When first launching the msi, before anythign is even actually installed or even a prompt given I would encoutner an alert, "The Windows Installer Service could not be accessed." blah blah blah

After adding "{000C101C-0000-0000-C000-000000000046} Msi install server" to OpenClsid it would actually allow it to start the INSTALLER again.

However once you got so far as the actuall INSTALL, you'd be greeted with another alert from the INSTALLER itself, "The Windows Installer Service could not be accessed." blah blah blah sound familiar?

After that even after bypassing some other resources to basically expose as much as possible I wasn't seeing why it was failing and it simply refused to even start installing. My guess is they need to update the hardcoded checks for MSIs and 1909.

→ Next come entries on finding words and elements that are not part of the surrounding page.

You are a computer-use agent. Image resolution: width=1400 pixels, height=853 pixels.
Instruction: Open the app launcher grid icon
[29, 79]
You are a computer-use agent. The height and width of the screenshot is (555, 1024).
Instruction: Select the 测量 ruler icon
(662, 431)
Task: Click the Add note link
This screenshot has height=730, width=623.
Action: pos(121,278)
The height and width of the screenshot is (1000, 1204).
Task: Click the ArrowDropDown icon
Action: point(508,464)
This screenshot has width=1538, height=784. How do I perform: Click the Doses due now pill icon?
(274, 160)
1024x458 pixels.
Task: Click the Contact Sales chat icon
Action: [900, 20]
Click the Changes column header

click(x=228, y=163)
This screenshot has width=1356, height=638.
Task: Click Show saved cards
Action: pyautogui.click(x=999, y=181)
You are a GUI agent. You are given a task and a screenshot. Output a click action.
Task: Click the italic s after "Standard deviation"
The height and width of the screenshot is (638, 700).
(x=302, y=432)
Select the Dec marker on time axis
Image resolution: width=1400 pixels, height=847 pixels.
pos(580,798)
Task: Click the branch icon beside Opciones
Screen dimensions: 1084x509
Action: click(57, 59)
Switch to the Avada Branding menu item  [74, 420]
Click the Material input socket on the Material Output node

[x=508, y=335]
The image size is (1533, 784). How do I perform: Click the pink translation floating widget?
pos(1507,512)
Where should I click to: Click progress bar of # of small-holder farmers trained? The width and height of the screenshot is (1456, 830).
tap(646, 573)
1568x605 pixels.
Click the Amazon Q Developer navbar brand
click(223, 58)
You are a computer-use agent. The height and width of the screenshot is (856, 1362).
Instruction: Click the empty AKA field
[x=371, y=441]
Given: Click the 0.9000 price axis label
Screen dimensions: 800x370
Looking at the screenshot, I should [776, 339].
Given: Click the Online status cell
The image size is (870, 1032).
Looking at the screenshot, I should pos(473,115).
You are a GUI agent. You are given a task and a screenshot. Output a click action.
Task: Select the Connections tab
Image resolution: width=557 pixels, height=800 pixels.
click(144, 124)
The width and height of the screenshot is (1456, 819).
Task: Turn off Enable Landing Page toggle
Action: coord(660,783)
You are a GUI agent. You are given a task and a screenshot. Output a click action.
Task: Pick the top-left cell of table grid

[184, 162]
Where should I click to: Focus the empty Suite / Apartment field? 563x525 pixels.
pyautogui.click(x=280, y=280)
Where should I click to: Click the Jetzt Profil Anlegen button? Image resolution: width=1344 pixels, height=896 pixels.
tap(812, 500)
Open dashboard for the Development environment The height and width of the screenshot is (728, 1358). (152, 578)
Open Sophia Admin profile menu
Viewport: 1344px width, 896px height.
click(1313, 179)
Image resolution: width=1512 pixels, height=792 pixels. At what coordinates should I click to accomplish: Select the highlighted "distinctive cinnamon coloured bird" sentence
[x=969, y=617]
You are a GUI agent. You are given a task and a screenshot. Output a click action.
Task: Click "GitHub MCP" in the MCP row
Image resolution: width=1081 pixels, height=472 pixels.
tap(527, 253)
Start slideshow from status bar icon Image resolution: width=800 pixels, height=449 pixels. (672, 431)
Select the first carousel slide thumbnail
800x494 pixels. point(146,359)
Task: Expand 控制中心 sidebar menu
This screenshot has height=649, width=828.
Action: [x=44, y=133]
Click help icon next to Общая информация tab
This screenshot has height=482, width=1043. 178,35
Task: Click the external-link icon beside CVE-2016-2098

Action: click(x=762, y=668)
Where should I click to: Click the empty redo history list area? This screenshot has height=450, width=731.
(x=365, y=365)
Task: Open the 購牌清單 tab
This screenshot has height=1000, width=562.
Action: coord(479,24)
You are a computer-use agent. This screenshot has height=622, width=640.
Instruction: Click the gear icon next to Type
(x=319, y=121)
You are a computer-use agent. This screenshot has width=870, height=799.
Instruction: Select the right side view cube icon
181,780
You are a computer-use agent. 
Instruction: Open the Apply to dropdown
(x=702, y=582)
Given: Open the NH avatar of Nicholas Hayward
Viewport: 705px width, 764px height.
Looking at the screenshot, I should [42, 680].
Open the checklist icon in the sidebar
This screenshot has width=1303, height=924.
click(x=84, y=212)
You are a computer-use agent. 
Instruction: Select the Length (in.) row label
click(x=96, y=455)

Also worth noting, I didn't test on an up to date 1903 x64 either but had no issues on an up to date 1809 x64 but even my 1909 x64 test was done on a virgin install with no updates required to reproduce so it should be rather simple for others to see if they also bother to try instead of assume its related to something the msi is trying to add...this is basically instant!

 

MSI installers used to work fine, it broke after some random CU update that happened in 1903.

 

Is there a way to find the exact Windows Update which messed up MSI installations under Sandboxie and remove it?

 

Hi
Since, Firefox 72.0 or 72.0.1. I'm seeing >

Code:

SBIE1308 Program cannot start due to restrictions - CompPkgSrv.exe [Firefox]
SBIE2222 To add the program to Start/Run Access Restrictions, please double-click on this message line
SBIE2314 Canceling process CompPkgSrv.exe

Curious, before I Hide.
Is 'CompPkgSrv.exe [Firefox]' a Windows service https://www.file.net/process/comppkgsrv.exe.html or Firefox service.
Why 'SBIE2314 Canceling process CompPkgSrv.exe' when calling Firefox support pages and YouTube pages?
What program cannot start?
'SBIE1308 Program cannot start due to restrictions - CompPkgSrv.exe [Firefox]'

Comments?

Edit:

Code:

SbieCtrl_HideMessage=2222,CompPkgSrv.exe [Firefox]
SbieCtrl_HideMessage=1308,CompPkgSrv.exe [Firefox]
SbieCtrl_HideMessage=2314,CompPkgSrv.exe

Curious...what's CompPkgSrv.exe?

 

Hi bjm, I haven't seen any messages related to CompPkgSrv.exe. According to a quick Google search that file is part of the operating system.

I gone to YouTube, and the file doesnt try to run.

FWIW, I found an annoyance (an old one) coming back to Firefox with the update to 72.0.1 (I skipped 72). See the Firefox thread.

Bo

 

Okay....CompPkgSrv.exe remains head scratch, for me.
Thanks
Okay....posted on Firefox thread.

Edit: as test > removed SbieCtrl_HideMessage code + disabled Firefox add-ons and reproduced (intermittent) CompPkgSrv.exe message on more sites. So, not just YouTube n' Firefox Support sites.